- **Quoted passage**:
○ ○ ○

UMass Professor Barbara Krauthamer receives award from Association of Black Women Historians -

October 18, 2017

Premiere of “Tool Academy 3” Teaches Joys of Relationships

It’s no coincidence that “Tool Academy 3” debuted on Valentine’s Day. The VH1 show, now in its third year, serves as a what-not–to-do guide for young lovers everywhere.

In “Tool Academy,” if someone has a particularly cocky, smooth talking, cheating and/or egotistical partner, they can secretly nominate them to the show, where they participate in a sort of boot camp with their significant other while taking part in therapy sessions and revealing experiences. It has a “Survivor”-like feel in that one “tool” is eliminated every week. Whoever makes it to the end wins $100,000.

This season, however, is a little different. While the past seasons of “Tool Academy” have featured only male contestants, this year, two women are literally and figuratively fighting for their love. Also present is the show’s first homosexual pair, Courtney and Cheron, as well as the first married duo, Kevin and Jermika.

Also for the first time in the show’s history, a particularly cocky “tool” eliminated himself from the competition, walking out on his girlfriend, as well as his opportunity of turning into a nice, normal person.

The program opens with a back story – the participants are going to Cancún Mexico, with the hopes of partying, hooking up with scantily clad men and women and competing in various fun contests. During a public meet and greet, almost all of the participants indicate that they’re single.

○ ○ ○

- **Listed entries**:
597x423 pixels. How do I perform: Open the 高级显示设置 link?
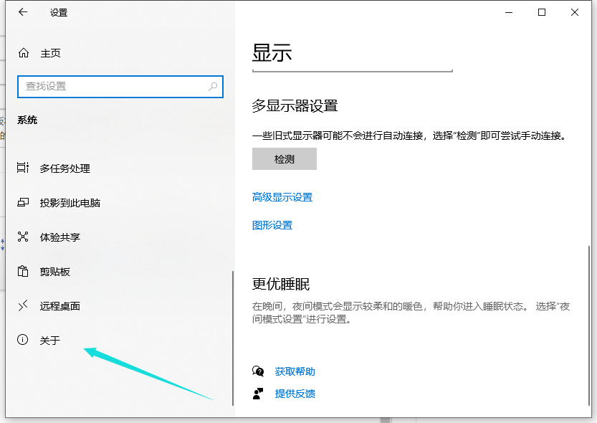click(x=282, y=197)
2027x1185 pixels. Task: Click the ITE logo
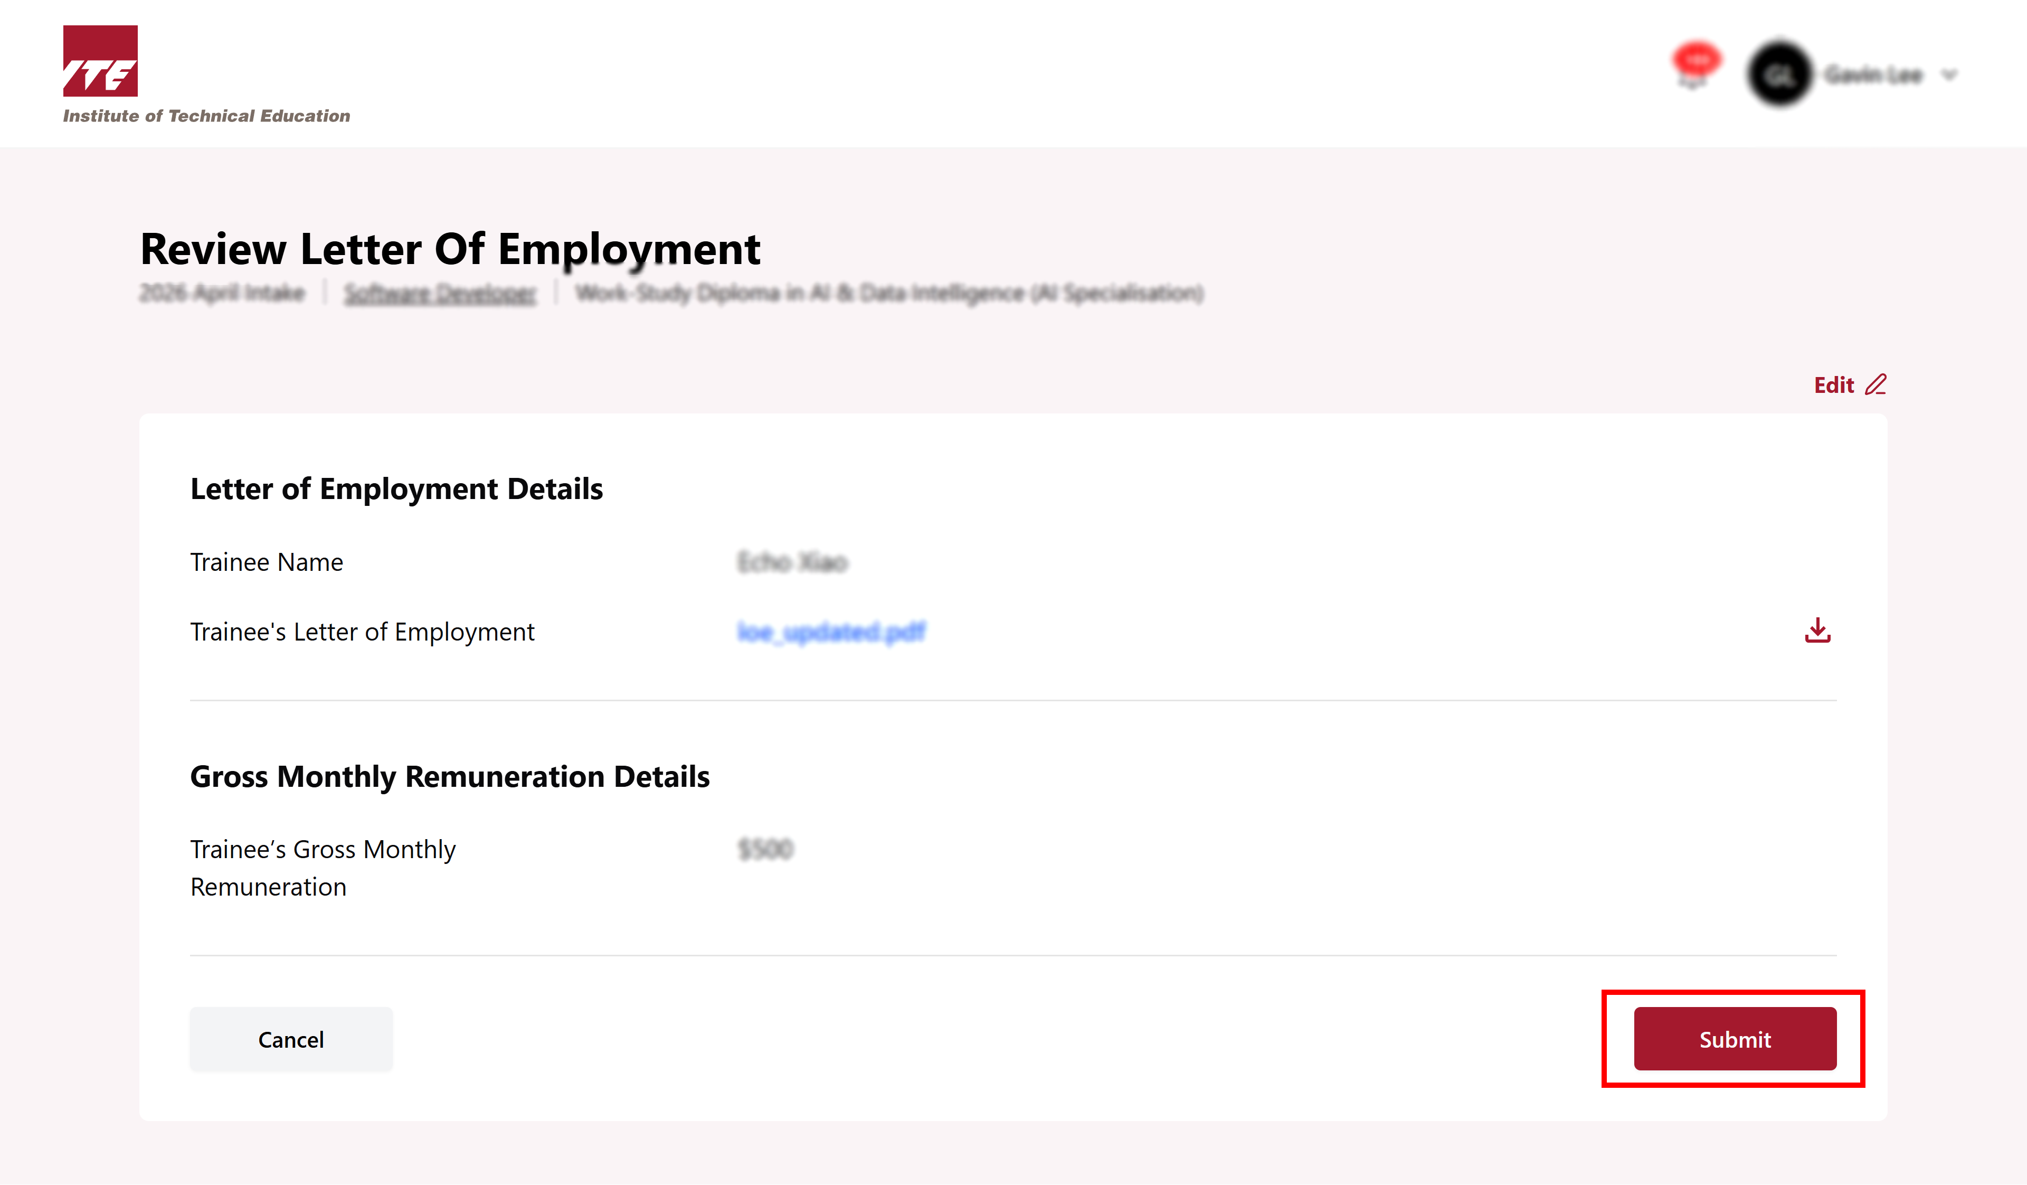pyautogui.click(x=101, y=61)
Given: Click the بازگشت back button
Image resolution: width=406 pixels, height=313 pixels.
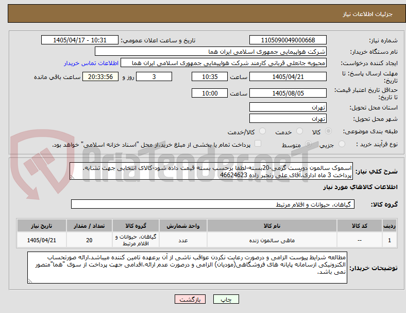Looking at the screenshot, I should (190, 299).
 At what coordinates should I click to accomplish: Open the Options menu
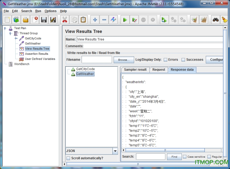click(x=50, y=11)
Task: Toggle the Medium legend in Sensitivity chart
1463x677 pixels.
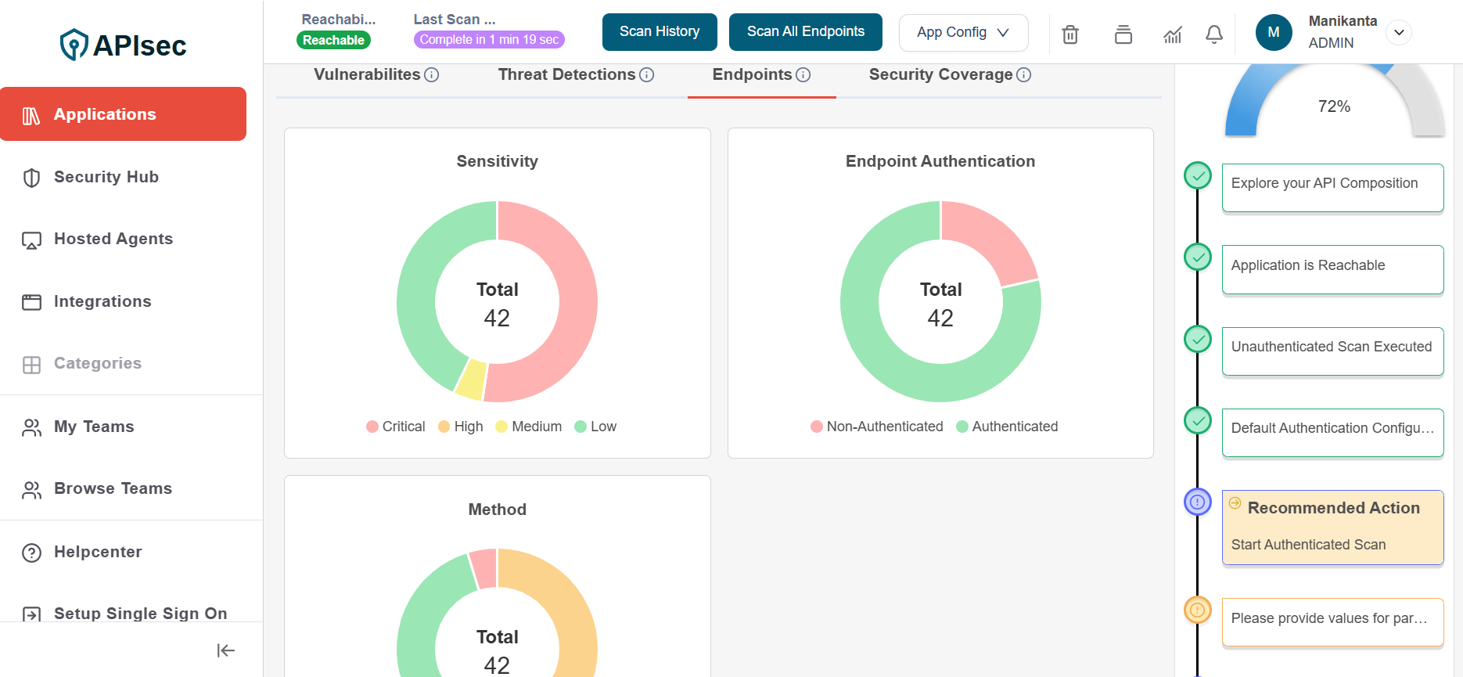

○ ○ ○

- **Actions to take**:
#1 Shorten the paragraph in the article about "Tool Academy 3" that begins "In “Tool Academy,” if someone has" into a bulleted list that keeps its main facts.
#2 Continue the article about "Tool Academy 3" from its final sentence.
The entries have nothing to do with the article about "Tool Academy 3."

- **Set of answers**:
#1
- Someone whose partner is cocky, smooth-talking, cheating and/or egotistical can secretly nominate that partner to the show.
- The nominee goes through a kind of boot camp with their significant other, with therapy sessions and revealing experiences.
- As in "Survivor," one "tool" is eliminated every week.
- Whoever makes it to the end wins $100,000.

#2
One contestant of the show, Shawn, sums up the class of tools when he shouted like a frat boy that he was there to do three things, “get screwed, brewed and tattooed!”

Little do they know, their partners are watching all of this unfold thanks to hidden cameras, and providing their own embarrassing commentaries.

After viewers are introduced to the guys and girls, who are all given their own nicknames, such as “Surfer Tool,” “Toolette” and “Looney Tool”, they are given the opportunity to make absolute fools of themselves. That is, until the “Tool Academy” sign pops up and their jaws drop.

When they finally find themselves back in Los Angeles, they meet host Jordan Murphy who instructs them to go find their beds in the house they will be staying in for the remainder of the show. This becomes a physical challenge within itself, as contestants fight over where to sleep. The house filled with the partners of the tools, however, is more civilized, and no one needs to beat their chests to mark their territory.

The excitement of the show comes when the tools are reunited with their significant others, who enter the show like sad puppies with their tails between their legs. This is also their first introduction to their therapist, Trina Dolenz. Emotions are running higher than the tools’ overly-gelled hair as they watch interviews that they thought their partners would never see. The truth comes out as most admit to cheating, but the collective thought is that they need to communicate more.

Communication becomes the central aim of the first physical task. The tools are chained up inside dog houses, which the very emotional “Teary Tool” Angelo astutely realizes is not simply literal. The partners must work to free their loved one while ignoring the taunts of the other tools, and the victor wins a date with their wronged partner.

While each couple, now separated back at their “tool” and “partner” houses, has to worry about who will be kicked off the show, one tool is thinking only of himself. Said jerk ends up pulling out of the competition, shocking everyone involved.

Therapist Dolenz consoles the jilted gal, while creating a show catch phrase, saying “Sometimes a guy’s just a tool.”

Viewers can look forward to next week’s “Tool Academy 3,” when fidelity becomes the focus of the episode. Some mates are slapped, others are shoved, while still others croon to their lovers in an attempt to win them back. Looks like it will truly be quality television.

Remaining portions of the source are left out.